`std::priority_queue` is missing an operation

About a year ago, I read this great paper by Melissa O’Neill titled “The Genuine Sieve of Erathosthenes” (2009). She explains how most programs (especially those written by beginners, but also those written by experts) that claim to implement a “sieve” are really implementing a different algorithm, which she names the “unfaithful sieve” — and then goes on to show that the unfaithful sieve is asymptotically even worse than the naïve “trial division” algorithm.

Whereas the original [unfaithful-sieve] algorithm crosses off all multiples of a prime at once, we perform these “crossings off” in a lazier way: crossing off just-in-time. For this purpose, we will store a table in which, for each prime p that we have discovered so far, there is an “iterator” holding the next multiple of p to cross off. Thus, instead of crossing off all the multiples of, say, 17, at once (impossible, since there are infinitely many for our limit-free algorithm), we will store the first one (at 17 × 17; i.e., 289) in our table of upcoming composite numbers. When we come to consider whether 289 is prime, we will check our composites table and discover that it is a known composite with 17 as a factor, remove 289 from the table, and insert 306 (i.e., 289 + 17). In essence, we are storing “iterators” in a table keyed by the current value of each iterator.

So naturally I went and implemented O’Neill’s “Genuine Sieve” algorithm in C++, and posted the resulting code on StackOverflow to get feedback. Let’s pass over the surprisingly negative review comments and skip straight to what I want to talk about. :)

My C++14 code has two fundamental pieces, both of which match the “iterator” or “unbounded range” concepts. The first piece is iotarator, which generates an unbounded range of increasing integers:

template<typename Int>
class iotarator {
    Int value = 0;
public:
    explicit iotarator() = default;
    explicit iotarator(Int v) : value(v) {}
    Int operator*() const { return value; }
    iotarator& operator++() { value += 1; return *this; }
    iotarator operator++(int) { auto ret = *this; ++*this; return ret; }

    bool operator==(const iotarator& rhs) const {
        return value == rhs.value;
    }
    bool operator!=(const iotarator& rhs) const { return !(*this == rhs); }
};

The second piece is sieverator, which fits over the end of an iotarator and filters its range according to O’Neill’s sieve algorithm.

Then, the program to produce an infinite stream of primes to stdout looks like this:

int main()
{
    iotarator<__int128_t> iota(2);
    sieverator<__int128_t> sieve(iota);
    for (int p : sieve) {
        std::cout << p << std::endl;
    }
}

As written, my original program produced the first 10,000,000 primes in about 97 seconds.

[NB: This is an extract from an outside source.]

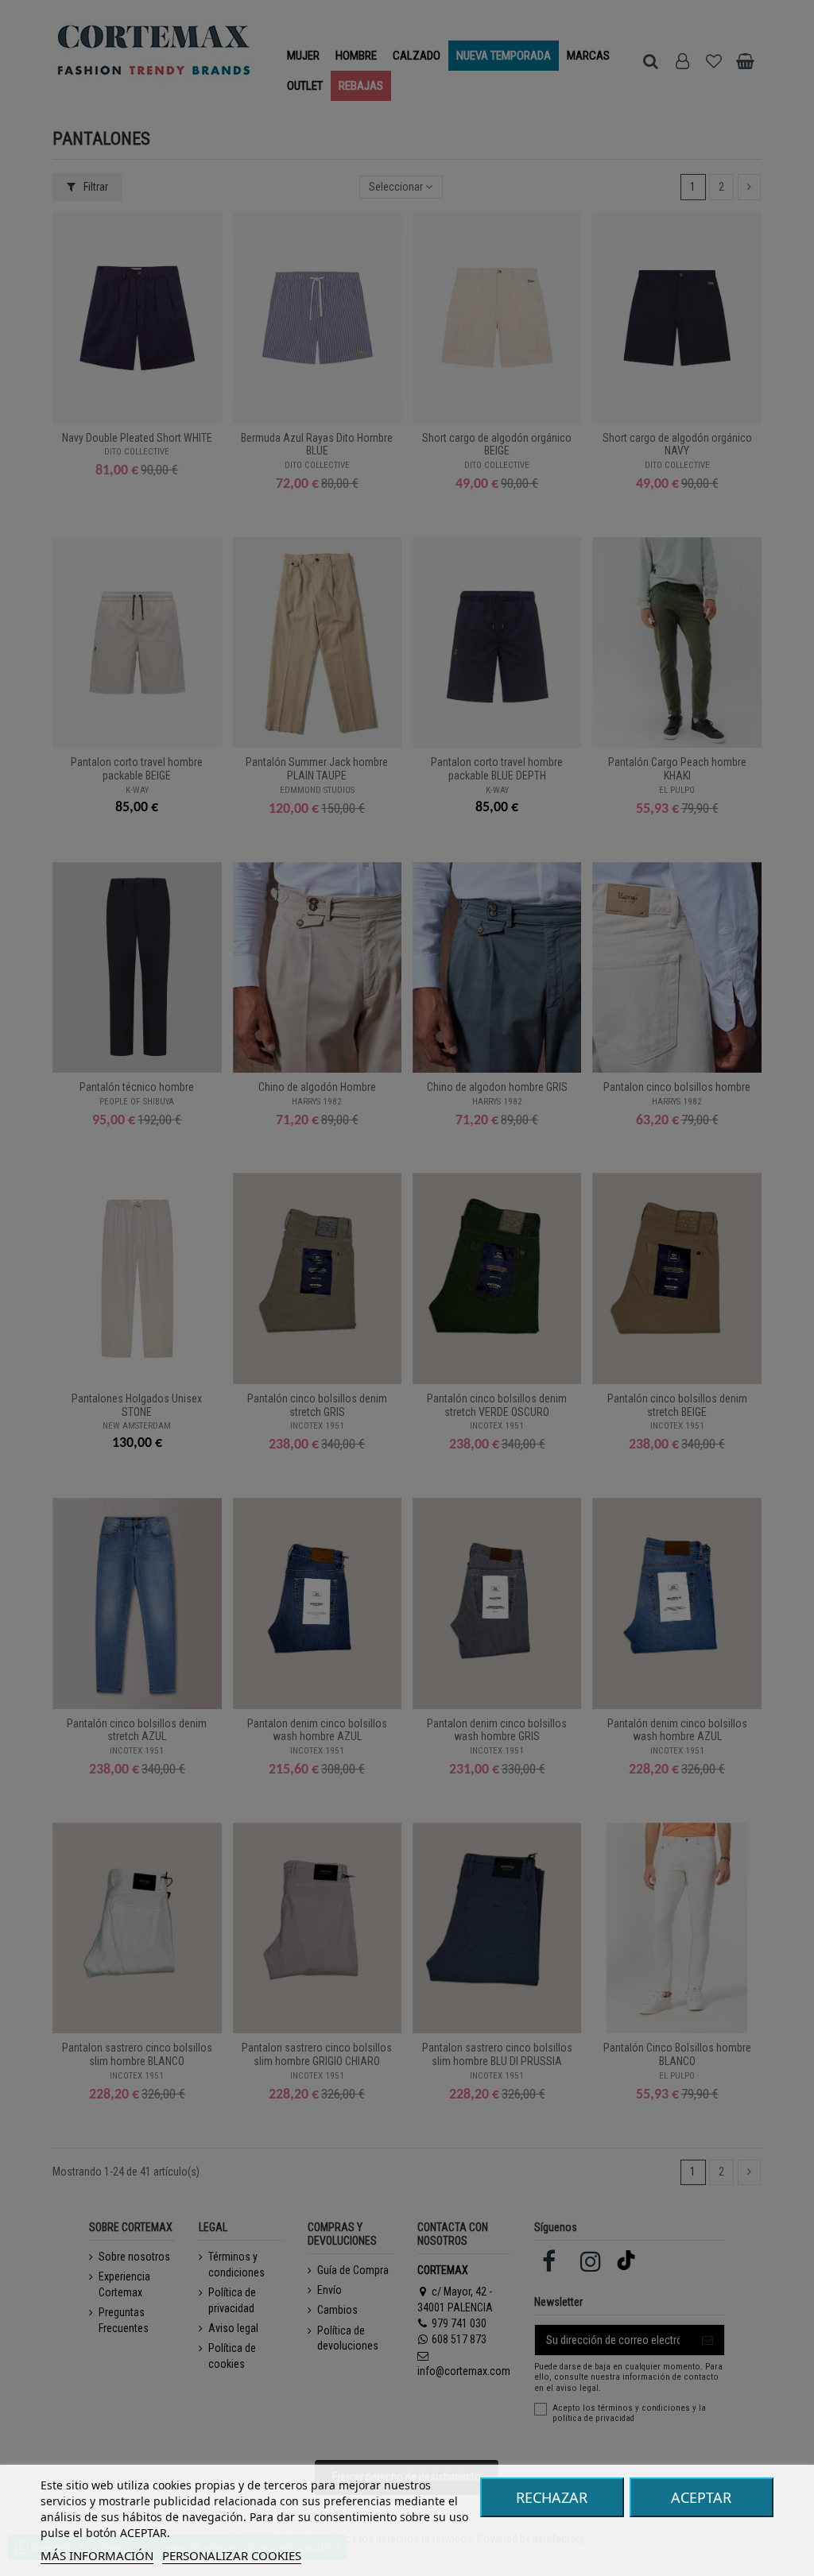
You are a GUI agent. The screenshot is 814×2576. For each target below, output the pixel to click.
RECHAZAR (551, 2497)
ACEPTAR (701, 2497)
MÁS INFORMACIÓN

$ time ./a.out | head -10000000 |tail -1
179424673

real    1m36.686s
user    1m38.039s
sys     0m38.026s

Confronted with the fact that my “genuine sieve” program was horribly slow compared to an expert’s quick-and-dirty implementation of the “unfaithful sieve”, I (well, first I waited a year, but then I) started looking at where the bottlenecks actually were in my original code.

Obvious bottleneck 1: iostreams

Replacing std::endl with '\n' reduces the running time from 97 seconds to 71 seconds. Replacing std::cout with printf("%d\n", p) reduces the running time a tiny bit more, to 67 seconds.

Obvious bottleneck 2: premature pessimizations

My original code had done at least three things that might be slowing down my benchmark numbers:

Using __int128_t (which should be “wide enough for anyone”) instead of int64_t (which happens to be wide enough for this particular benchmark, and is of a convenient size to do multiplications quickly on x86-64).
Using a weird type-erased iterator pattern in order to make sieverator<Int> not depend on the type of iterator it’s filtering. In reality, I don’t think it even makes sense to filter anything except an iotarator… and anyway, there’s nothing wrong with templating sieverator on the iterator type — sieverator<Int, Iterator>. Premature type-erasure is definitely an antipattern I should not have fallen into.
My original iotarator took a step parameter, which in practice was always set to 1. (I removed this parameter already, in the code I quoted above, but you can see it in my original program.) I bet the compiler inlined away all the references to this parameter anyway, but just in case, let’s remove it.

After undoing these premature pessimizations, we’re down to 50 seconds.

Bottleneck 3: `__sift_down`

By the way, if you don’t know how a min-heap works, now would be a good time to learn. This blog post will assume you already know.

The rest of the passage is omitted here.